* **Task item**
Write back, word for word, the lines from the one containing "Image resolution: width=1000" to the end of the listing below. Include nothing else, and no pictures.

* **Supplied records**
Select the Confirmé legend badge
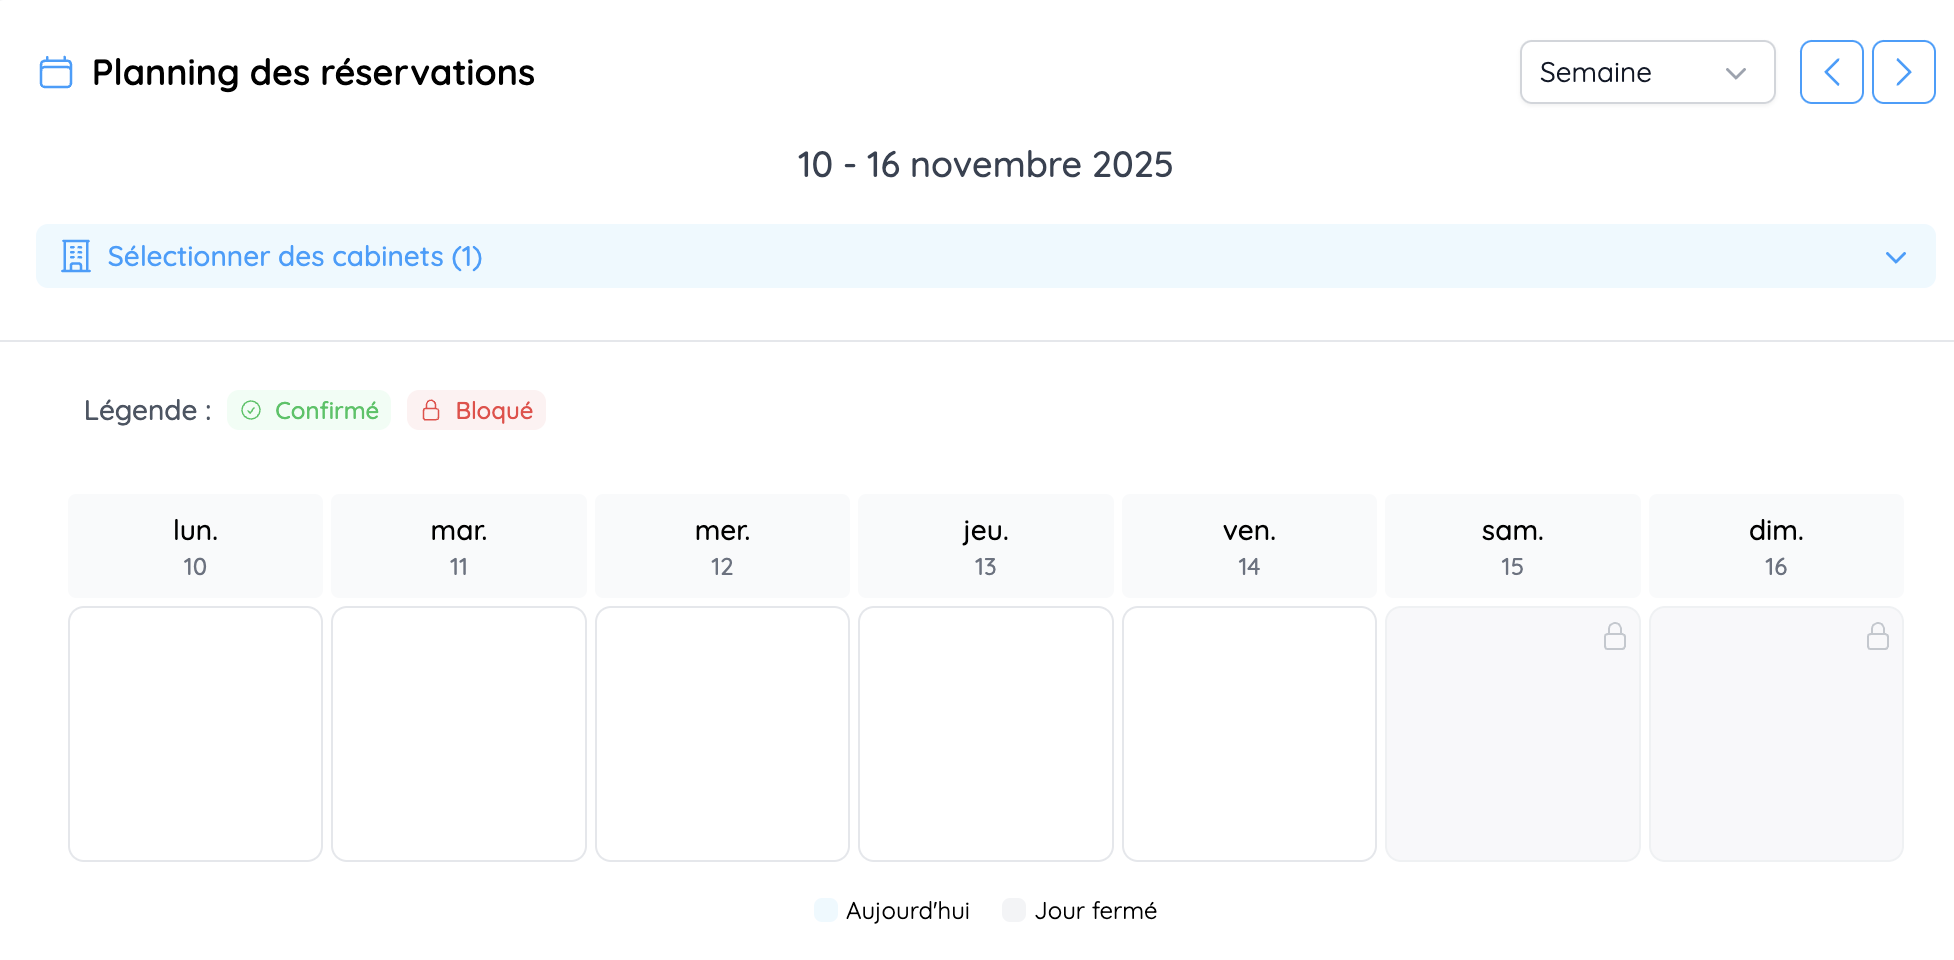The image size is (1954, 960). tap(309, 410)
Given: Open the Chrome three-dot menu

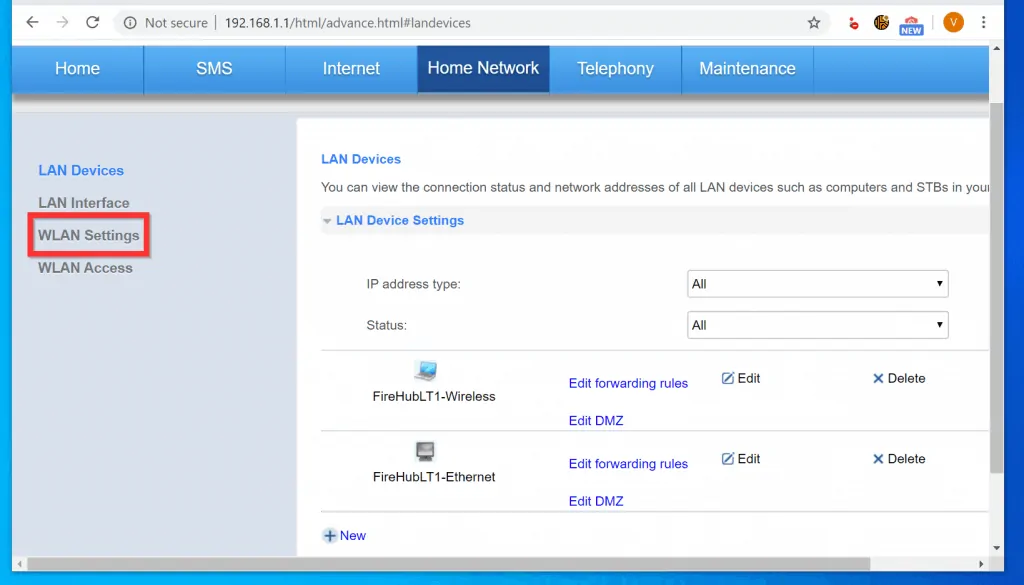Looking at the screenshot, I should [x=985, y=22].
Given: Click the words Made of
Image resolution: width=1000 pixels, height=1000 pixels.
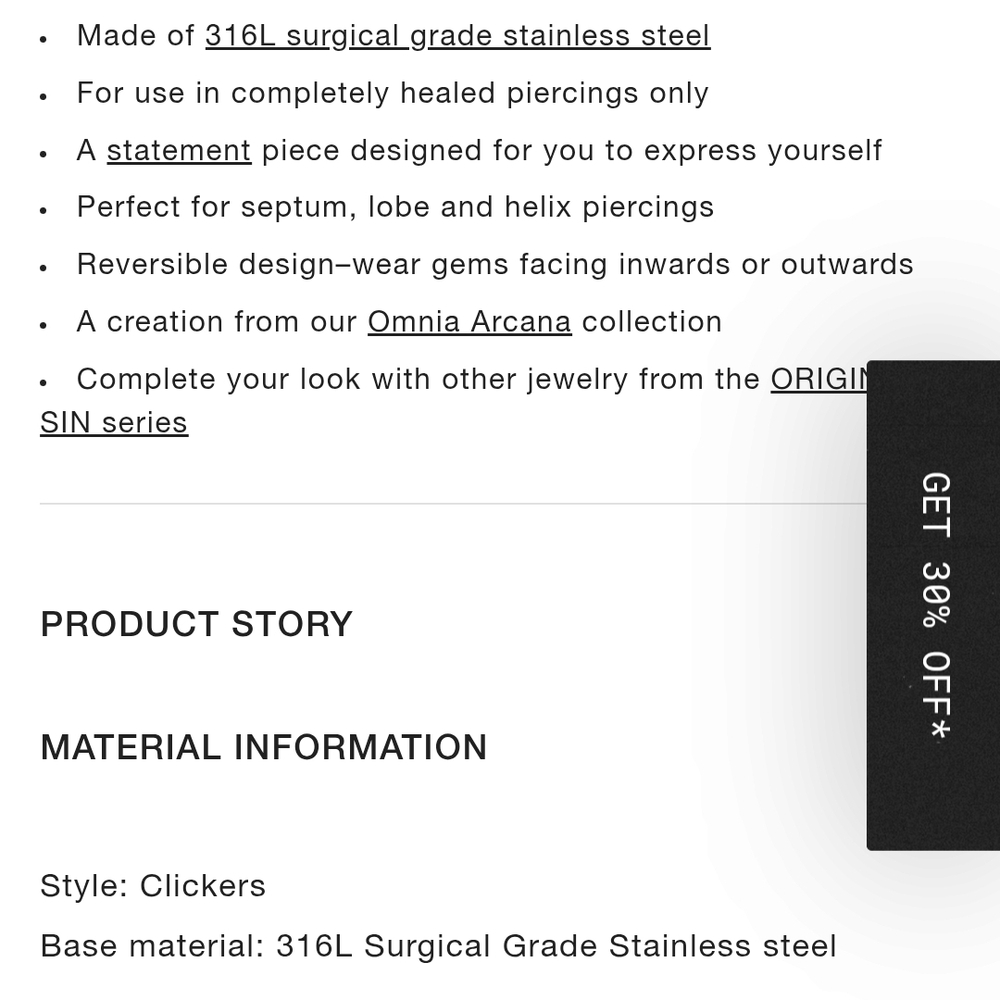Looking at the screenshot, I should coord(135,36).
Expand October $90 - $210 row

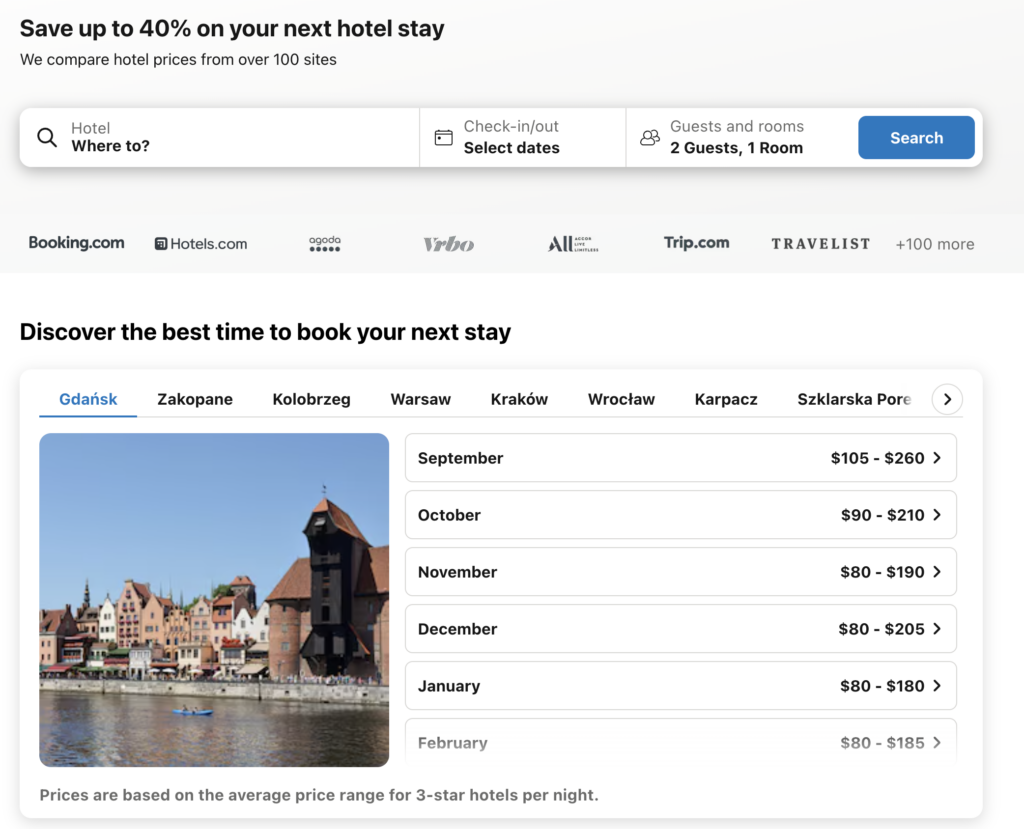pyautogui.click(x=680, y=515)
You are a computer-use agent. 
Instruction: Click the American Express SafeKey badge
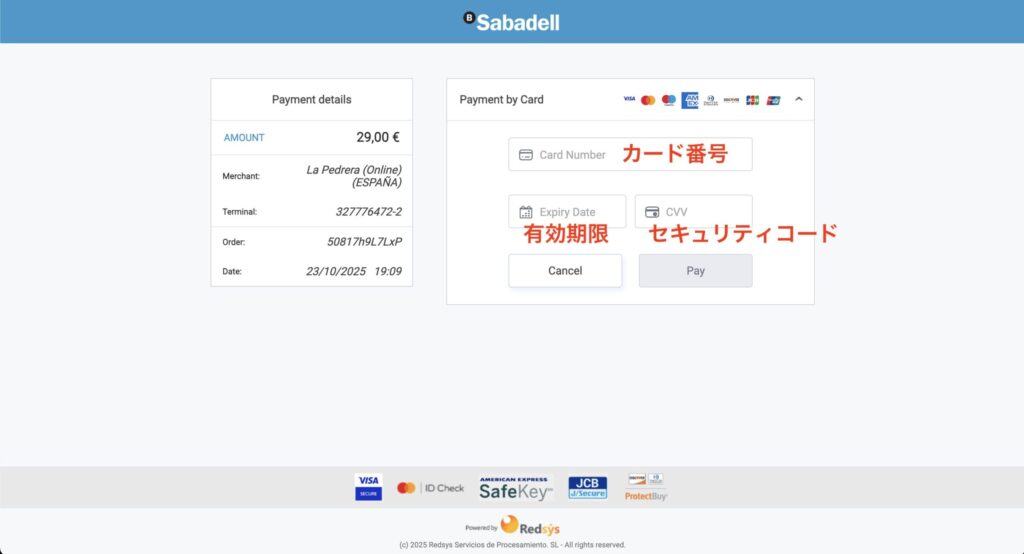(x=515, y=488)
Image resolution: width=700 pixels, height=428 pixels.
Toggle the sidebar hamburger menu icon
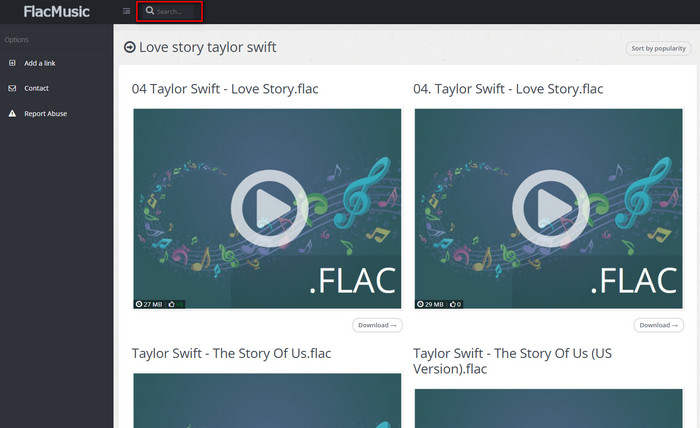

* **Answer to this problem**
Image resolution: width=1000 pixels, height=1000 pixels.
Looking at the screenshot, I should coord(135,36).
Expand October $90 - $210 row

pyautogui.click(x=680, y=515)
You are a computer-use agent. 
Instruction: Click the American Express SafeKey badge
(x=515, y=488)
Image resolution: width=700 pixels, height=428 pixels.
Toggle the sidebar hamburger menu icon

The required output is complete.